Butuh waktu beberapa detik sampai aku menyadari dimana aku terbaring pagi ini. Hawa dingin menyeruak ke dalam tenda berwarna kuning menyala. Ah, dimanakah fajar yang katanya indah itu?

"Sudah bangun, ya?" Katamu, retoris. Tatapanmu lembut seolah bertanya, "kamu ingat apa yang terjadi tadi malam, nduk?"

Aku hanya tersenyum, masih mengantuk. "Sini, kak," aku memintamu duduk mendekat.

Kamu menggeser mundur. Menjauhi pintu tenda yang terbuka untuk memamerkan pucuk-pucuk daun yang terguyur hujan semalaman. "Ada apa?" katamu, lirih.

Aku meletakkan kepala di pangkuanmu. Kau menarik nafas panjang, entah apa maksudnya. Lalu jemarimu mulai membelai rambutku. Kicau burung sayup bersahutan di luar. 

"Aku bahagiaaaa sekali," kataku. Ya, aku seperti merasakan de javu. Seperti inilah mimpi-mimpiku selama ini. Pagi hari, yang walaupun mendung, memandang panorama memukau pegunungan dari dalam tenda bersamamu. Hanya berdua denganmu. Bermanja-manja dalam pangkuanmu, dan jemarimu tak henti membelaiku, rasanya seperti ada aliran cinta yang berloncatan keluar dari ujung jarimu. Kita bercengkerama dari hati ke hati, seolah tidak ada hati lain yang tersakiti dari kebersamaan ini.

"Syukurlah, kalau kamu sudah bahagia. Berarti sudah ya?" Kamu bertanya hati-hati.

"Sudah apa?" aku terbata, perasaanku mulai tidak enak. Sepertinya kamu akan menyampaikan salam perpisahan. Pelupuk mataku mulai menghangat.

Tangan kekarmu mengusap kepalaku lembut. Mencoba menenangkan. Kamu berpikir sejenak, bagaimana merangkai kata agar aku tidak tersakiti. Ah, peduli setan! Lihat saja, seberapa pandai kamu bisa menenangkanku? "Apanya yg sudah?" tanyaku.

Kamu tersenyum getir. "Kamu sudah dapat yang kamu mau kan? Camping di puncak Rinjani berdua aku..." kalimatmu menggantung. Kicau burung sudah tidak terdengar lagi. Kabut semakin pekat.
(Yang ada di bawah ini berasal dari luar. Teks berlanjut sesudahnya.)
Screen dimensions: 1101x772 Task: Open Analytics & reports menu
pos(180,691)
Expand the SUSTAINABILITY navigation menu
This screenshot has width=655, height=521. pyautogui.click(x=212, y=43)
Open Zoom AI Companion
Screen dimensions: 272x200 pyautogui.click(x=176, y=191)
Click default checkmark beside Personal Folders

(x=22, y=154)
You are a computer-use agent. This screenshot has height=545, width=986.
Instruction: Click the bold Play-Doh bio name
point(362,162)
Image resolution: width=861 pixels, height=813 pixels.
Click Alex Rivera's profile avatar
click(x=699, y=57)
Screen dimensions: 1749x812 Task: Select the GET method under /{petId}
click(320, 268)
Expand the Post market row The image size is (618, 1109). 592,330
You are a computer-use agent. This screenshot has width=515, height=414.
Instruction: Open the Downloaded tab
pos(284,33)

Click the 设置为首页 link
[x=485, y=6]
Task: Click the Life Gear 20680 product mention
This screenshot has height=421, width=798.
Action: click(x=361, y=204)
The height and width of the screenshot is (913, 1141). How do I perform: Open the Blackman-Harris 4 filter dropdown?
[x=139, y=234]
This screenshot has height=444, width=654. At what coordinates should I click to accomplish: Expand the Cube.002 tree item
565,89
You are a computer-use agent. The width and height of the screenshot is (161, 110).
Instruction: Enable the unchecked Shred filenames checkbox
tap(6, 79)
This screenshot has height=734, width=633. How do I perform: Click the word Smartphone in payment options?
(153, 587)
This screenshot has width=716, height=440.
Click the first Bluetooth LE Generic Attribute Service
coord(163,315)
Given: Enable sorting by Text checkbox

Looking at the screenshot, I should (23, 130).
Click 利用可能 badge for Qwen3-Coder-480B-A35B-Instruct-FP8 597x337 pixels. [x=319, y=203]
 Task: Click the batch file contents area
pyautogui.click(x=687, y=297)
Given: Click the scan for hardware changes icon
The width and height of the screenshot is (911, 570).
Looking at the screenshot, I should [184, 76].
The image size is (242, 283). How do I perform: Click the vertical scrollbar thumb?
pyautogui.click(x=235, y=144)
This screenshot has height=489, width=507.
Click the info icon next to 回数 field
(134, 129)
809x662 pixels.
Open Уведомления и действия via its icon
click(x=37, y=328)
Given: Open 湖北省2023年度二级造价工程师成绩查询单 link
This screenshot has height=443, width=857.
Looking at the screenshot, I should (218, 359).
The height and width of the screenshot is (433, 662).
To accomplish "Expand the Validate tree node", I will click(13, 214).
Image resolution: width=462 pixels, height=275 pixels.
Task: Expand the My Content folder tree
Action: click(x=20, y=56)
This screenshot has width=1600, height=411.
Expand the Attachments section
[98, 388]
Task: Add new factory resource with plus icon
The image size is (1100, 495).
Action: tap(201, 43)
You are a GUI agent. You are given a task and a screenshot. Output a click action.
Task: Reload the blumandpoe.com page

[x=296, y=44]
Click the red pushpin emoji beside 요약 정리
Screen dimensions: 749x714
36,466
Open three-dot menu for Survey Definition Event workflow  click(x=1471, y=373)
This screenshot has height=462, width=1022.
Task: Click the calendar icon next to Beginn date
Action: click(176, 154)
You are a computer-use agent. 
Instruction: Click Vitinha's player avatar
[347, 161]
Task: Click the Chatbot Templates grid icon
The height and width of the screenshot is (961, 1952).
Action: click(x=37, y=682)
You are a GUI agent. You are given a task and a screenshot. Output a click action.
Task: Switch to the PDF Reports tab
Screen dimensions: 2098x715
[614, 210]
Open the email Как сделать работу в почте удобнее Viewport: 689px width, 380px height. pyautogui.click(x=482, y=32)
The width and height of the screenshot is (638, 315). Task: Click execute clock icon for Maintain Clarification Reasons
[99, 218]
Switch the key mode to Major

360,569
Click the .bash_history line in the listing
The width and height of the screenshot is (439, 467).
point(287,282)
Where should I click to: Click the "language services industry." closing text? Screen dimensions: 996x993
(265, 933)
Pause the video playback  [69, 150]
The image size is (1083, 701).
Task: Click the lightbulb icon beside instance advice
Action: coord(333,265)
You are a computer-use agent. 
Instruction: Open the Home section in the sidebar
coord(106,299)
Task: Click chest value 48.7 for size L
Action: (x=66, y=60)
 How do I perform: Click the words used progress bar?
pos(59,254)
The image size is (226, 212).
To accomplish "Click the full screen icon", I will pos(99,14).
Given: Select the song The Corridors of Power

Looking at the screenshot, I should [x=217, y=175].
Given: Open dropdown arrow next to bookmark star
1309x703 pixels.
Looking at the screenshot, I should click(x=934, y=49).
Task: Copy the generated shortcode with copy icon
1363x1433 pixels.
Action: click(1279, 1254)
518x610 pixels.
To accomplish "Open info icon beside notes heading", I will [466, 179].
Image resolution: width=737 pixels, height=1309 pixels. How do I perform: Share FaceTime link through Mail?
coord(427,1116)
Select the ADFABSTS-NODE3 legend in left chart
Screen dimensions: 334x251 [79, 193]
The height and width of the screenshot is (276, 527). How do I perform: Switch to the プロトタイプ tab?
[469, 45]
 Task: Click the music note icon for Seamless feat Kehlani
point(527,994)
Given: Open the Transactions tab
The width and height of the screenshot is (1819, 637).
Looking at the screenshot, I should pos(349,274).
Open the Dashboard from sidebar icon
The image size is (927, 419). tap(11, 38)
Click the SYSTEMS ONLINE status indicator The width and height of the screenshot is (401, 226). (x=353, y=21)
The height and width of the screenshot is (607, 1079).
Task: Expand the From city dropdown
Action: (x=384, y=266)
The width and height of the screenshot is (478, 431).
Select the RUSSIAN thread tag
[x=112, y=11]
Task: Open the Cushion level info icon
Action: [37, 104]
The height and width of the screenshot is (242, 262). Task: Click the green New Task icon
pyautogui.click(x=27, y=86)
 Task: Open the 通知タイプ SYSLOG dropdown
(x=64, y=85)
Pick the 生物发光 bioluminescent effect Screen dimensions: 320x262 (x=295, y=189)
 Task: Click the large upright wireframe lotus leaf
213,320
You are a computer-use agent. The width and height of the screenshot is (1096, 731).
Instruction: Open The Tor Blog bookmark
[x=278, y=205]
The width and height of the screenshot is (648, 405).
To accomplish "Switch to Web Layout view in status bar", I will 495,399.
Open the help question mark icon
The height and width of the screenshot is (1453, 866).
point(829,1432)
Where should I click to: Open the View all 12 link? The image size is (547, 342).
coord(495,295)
Kamu menarik napas dalam, menyuplai hawa dingin ke paru-parumu yang bergemuruh.

Aku tergugu, menunggu kelanjutan kisah ini. Akankah dengan mudahnya kamu meninggalkan aku...

"Setelah ini, kamu janji ya, nduk... Kamu harus menjadi Nina yang seperti dulu ku kenal. Nina yang kuat, yang ngga gampang galau. Kamu harus janji sama aku, kamu akan berusaha melupakan semua kisah kita..."

Aku diam. Airmata mulai menetes jatuh membasahi pahamu.

Kamu terus membelai-belai lembut. Seperti seorang ayah yang sedang menasehati putrinya. Kata-katamu meluncur lancar tanpa kesan sedang menanggung beban berat. Kondisi ini berbanding terbalik denganku. Aku rapuh.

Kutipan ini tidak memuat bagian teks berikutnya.